Request -> Rewrite the data below, replacing "Instruction" with "Command" wherever it occurs and leaving every other part the same.

--- START OF Data entries ---

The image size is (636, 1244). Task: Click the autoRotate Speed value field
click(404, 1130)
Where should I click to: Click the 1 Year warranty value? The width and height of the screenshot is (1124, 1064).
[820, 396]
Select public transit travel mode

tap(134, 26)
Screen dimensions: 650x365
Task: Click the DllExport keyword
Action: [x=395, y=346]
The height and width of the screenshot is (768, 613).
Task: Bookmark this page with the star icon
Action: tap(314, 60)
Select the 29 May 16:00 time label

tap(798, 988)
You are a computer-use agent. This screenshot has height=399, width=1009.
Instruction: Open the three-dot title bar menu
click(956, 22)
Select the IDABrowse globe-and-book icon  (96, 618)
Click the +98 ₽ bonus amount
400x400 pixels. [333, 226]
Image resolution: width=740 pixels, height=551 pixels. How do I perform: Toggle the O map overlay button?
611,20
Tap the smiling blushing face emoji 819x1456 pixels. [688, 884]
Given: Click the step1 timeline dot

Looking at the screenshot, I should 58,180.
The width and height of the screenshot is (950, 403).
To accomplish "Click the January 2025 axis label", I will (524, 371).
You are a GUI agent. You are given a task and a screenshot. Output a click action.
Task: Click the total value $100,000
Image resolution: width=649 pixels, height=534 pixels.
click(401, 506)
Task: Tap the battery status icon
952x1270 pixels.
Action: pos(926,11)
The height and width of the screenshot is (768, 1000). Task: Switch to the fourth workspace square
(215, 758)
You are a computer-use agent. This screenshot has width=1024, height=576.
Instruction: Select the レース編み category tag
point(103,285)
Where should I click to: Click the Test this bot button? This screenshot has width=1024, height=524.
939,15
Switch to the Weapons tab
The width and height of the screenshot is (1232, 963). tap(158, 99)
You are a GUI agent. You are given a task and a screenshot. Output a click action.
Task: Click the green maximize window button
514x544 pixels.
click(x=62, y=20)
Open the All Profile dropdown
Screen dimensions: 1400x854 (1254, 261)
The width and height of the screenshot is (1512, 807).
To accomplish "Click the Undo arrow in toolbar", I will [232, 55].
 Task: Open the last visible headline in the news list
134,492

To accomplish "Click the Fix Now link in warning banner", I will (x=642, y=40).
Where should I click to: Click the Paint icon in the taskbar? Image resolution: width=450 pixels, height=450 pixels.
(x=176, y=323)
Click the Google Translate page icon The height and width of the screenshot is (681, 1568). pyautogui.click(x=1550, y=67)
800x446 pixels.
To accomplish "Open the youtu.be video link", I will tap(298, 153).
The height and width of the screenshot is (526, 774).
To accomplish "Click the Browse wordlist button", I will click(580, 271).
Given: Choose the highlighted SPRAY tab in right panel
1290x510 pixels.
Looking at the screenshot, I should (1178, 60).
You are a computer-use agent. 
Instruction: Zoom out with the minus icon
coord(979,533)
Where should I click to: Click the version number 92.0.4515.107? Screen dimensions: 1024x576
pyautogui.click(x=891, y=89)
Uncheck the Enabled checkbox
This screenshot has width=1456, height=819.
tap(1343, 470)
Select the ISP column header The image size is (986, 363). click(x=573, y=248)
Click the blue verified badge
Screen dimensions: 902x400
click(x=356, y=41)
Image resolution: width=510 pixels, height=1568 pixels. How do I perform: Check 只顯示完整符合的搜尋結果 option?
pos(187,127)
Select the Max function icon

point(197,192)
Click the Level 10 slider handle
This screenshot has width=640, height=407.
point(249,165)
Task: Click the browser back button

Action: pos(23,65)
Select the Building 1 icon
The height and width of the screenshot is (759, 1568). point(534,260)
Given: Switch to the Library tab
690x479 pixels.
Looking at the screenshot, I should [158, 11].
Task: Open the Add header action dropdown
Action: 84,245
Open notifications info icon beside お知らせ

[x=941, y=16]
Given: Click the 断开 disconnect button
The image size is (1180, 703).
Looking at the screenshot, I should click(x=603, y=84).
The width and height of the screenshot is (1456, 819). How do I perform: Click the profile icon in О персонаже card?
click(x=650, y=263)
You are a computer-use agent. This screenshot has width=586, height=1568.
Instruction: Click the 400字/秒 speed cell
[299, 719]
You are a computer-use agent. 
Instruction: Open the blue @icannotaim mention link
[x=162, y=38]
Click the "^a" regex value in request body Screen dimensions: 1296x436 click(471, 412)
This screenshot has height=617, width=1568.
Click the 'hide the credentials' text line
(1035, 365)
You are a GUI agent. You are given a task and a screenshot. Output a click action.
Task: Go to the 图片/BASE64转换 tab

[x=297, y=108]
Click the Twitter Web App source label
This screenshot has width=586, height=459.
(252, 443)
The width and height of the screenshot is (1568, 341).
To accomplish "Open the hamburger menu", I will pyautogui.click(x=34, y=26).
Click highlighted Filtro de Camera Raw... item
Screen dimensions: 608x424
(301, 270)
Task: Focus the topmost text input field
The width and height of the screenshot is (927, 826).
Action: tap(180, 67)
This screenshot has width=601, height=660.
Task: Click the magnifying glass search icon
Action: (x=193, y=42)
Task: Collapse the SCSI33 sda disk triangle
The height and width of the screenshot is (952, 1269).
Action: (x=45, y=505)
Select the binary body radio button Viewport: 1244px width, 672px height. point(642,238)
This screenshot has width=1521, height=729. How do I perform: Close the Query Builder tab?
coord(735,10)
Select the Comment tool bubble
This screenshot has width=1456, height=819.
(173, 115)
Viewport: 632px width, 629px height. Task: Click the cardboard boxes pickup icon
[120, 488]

--- END OF Data entries ---

Response to this task ->
The image size is (636, 1244). Task: Click the autoRotate Speed value field
click(404, 1130)
Where should I click to: Click the 1 Year warranty value? The width and height of the screenshot is (1124, 1064).
[820, 396]
Select public transit travel mode

tap(134, 26)
Screen dimensions: 650x365
Task: Click the DllExport keyword
Action: [x=395, y=346]
The height and width of the screenshot is (768, 613).
Task: Bookmark this page with the star icon
Action: tap(314, 60)
Select the 29 May 16:00 time label

tap(798, 988)
You are a computer-use agent. This screenshot has height=399, width=1009.
Command: Open the three-dot title bar menu
click(956, 22)
Select the IDABrowse globe-and-book icon  (96, 618)
Click the +98 ₽ bonus amount
400x400 pixels. [333, 226]
Image resolution: width=740 pixels, height=551 pixels. How do I perform: Toggle the O map overlay button?
611,20
Tap the smiling blushing face emoji 819x1456 pixels. [688, 884]
Given: Click the step1 timeline dot

Looking at the screenshot, I should 58,180.
The width and height of the screenshot is (950, 403).
To accomplish "Click the January 2025 axis label", I will (524, 371).
You are a GUI agent. You are given a task and a screenshot. Output a click action.
Task: Click the total value $100,000
Image resolution: width=649 pixels, height=534 pixels.
click(401, 506)
Task: Tap the battery status icon
952x1270 pixels.
Action: pos(926,11)
The height and width of the screenshot is (768, 1000). Task: Switch to the fourth workspace square
(215, 758)
You are a computer-use agent. This screenshot has width=1024, height=576.
Command: Select the レース編み category tag
point(103,285)
Where should I click to: Click the Test this bot button? This screenshot has width=1024, height=524.
939,15
Switch to the Weapons tab
The width and height of the screenshot is (1232, 963). tap(158, 99)
You are a GUI agent. You are given a task and a screenshot. Output a click action.
Task: Click the green maximize window button
514x544 pixels.
click(x=62, y=20)
Open the All Profile dropdown
Screen dimensions: 1400x854 (1254, 261)
The width and height of the screenshot is (1512, 807).
To accomplish "Click the Undo arrow in toolbar", I will [232, 55].
 Task: Open the last visible headline in the news list
134,492

To accomplish "Click the Fix Now link in warning banner", I will (x=642, y=40).
Where should I click to: Click the Paint icon in the taskbar? Image resolution: width=450 pixels, height=450 pixels.
(x=176, y=323)
Click the Google Translate page icon The height and width of the screenshot is (681, 1568). pyautogui.click(x=1550, y=67)
800x446 pixels.
To accomplish "Open the youtu.be video link", I will tap(298, 153).
The height and width of the screenshot is (526, 774).
To accomplish "Click the Browse wordlist button", I will click(580, 271).
Given: Choose the highlighted SPRAY tab in right panel
1290x510 pixels.
Looking at the screenshot, I should (1178, 60).
You are a computer-use agent. 
Command: Zoom out with the minus icon
coord(979,533)
Where should I click to: Click the version number 92.0.4515.107? Screen dimensions: 1024x576
pyautogui.click(x=891, y=89)
Uncheck the Enabled checkbox
This screenshot has width=1456, height=819.
tap(1343, 470)
Select the ISP column header The image size is (986, 363). click(x=573, y=248)
Click the blue verified badge
Screen dimensions: 902x400
click(x=356, y=41)
Image resolution: width=510 pixels, height=1568 pixels. How do I perform: Check 只顯示完整符合的搜尋結果 option?
pos(187,127)
Select the Max function icon

point(197,192)
Click the Level 10 slider handle
This screenshot has width=640, height=407.
point(249,165)
Task: Click the browser back button

Action: pos(23,65)
Select the Building 1 icon
The height and width of the screenshot is (759, 1568). point(534,260)
Given: Switch to the Library tab
690x479 pixels.
Looking at the screenshot, I should [158, 11].
Task: Open the Add header action dropdown
Action: 84,245
Open notifications info icon beside お知らせ

[x=941, y=16]
Given: Click the 断开 disconnect button
The image size is (1180, 703).
Looking at the screenshot, I should click(x=603, y=84).
The width and height of the screenshot is (1456, 819). How do I perform: Click the profile icon in О персонаже card?
click(x=650, y=263)
You are a computer-use agent. This screenshot has width=586, height=1568.
Command: Click the 400字/秒 speed cell
[299, 719]
You are a computer-use agent. 
Command: Open the blue @icannotaim mention link
[x=162, y=38]
Click the "^a" regex value in request body Screen dimensions: 1296x436 click(471, 412)
This screenshot has height=617, width=1568.
Click the 'hide the credentials' text line
(1035, 365)
You are a GUI agent. You are given a task and a screenshot. Output a click action.
Task: Go to the 图片/BASE64转换 tab

[x=297, y=108]
Click the Twitter Web App source label
This screenshot has width=586, height=459.
(252, 443)
The width and height of the screenshot is (1568, 341).
To accomplish "Open the hamburger menu", I will pyautogui.click(x=34, y=26).
Click highlighted Filtro de Camera Raw... item
Screen dimensions: 608x424
(301, 270)
Task: Focus the topmost text input field
The width and height of the screenshot is (927, 826).
Action: tap(180, 67)
This screenshot has width=601, height=660.
Task: Click the magnifying glass search icon
Action: (x=193, y=42)
Task: Collapse the SCSI33 sda disk triangle
The height and width of the screenshot is (952, 1269).
Action: (x=45, y=505)
Select the binary body radio button Viewport: 1244px width, 672px height. point(642,238)
This screenshot has width=1521, height=729. How do I perform: Close the Query Builder tab?
coord(735,10)
Select the Comment tool bubble
This screenshot has width=1456, height=819.
(173, 115)
Viewport: 632px width, 629px height. Task: Click the cardboard boxes pickup icon
[120, 488]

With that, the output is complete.